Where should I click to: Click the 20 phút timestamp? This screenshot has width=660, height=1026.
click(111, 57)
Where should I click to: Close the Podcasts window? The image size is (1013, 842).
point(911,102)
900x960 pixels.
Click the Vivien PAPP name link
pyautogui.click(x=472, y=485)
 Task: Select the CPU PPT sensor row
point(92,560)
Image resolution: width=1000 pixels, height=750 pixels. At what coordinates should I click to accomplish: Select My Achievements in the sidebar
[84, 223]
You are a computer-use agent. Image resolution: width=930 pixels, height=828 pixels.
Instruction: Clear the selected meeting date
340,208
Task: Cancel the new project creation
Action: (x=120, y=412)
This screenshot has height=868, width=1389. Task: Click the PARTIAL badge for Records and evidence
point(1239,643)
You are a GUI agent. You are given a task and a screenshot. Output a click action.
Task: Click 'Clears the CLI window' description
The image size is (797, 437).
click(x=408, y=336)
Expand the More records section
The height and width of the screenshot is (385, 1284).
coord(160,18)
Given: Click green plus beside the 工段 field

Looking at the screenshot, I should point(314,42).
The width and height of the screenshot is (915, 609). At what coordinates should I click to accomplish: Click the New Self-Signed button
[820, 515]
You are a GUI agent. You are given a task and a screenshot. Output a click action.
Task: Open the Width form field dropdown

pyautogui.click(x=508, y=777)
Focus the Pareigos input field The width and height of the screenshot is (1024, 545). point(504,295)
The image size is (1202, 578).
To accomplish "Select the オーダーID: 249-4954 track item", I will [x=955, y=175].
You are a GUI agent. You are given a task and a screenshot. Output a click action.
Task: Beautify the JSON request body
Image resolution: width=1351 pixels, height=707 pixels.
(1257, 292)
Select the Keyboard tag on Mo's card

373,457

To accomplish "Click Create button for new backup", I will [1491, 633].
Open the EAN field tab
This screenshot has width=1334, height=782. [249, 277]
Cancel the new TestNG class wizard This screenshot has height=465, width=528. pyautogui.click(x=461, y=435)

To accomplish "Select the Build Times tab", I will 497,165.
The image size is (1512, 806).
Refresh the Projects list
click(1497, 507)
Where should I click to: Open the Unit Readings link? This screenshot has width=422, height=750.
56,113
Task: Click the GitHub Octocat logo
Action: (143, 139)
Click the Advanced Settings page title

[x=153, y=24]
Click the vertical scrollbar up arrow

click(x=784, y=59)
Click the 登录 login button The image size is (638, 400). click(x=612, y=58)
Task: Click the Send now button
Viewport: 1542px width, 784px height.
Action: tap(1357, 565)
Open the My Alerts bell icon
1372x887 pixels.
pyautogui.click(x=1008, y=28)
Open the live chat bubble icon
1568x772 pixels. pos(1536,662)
---
Every line that contains the string "will" should be returned from the data.

To accomplish "Select the オーダーID: 249-4954 track item", I will [x=955, y=175].
To accomplish "Click Create button for new backup", I will [1491, 633].
To accomplish "Select the Build Times tab", I will 497,165.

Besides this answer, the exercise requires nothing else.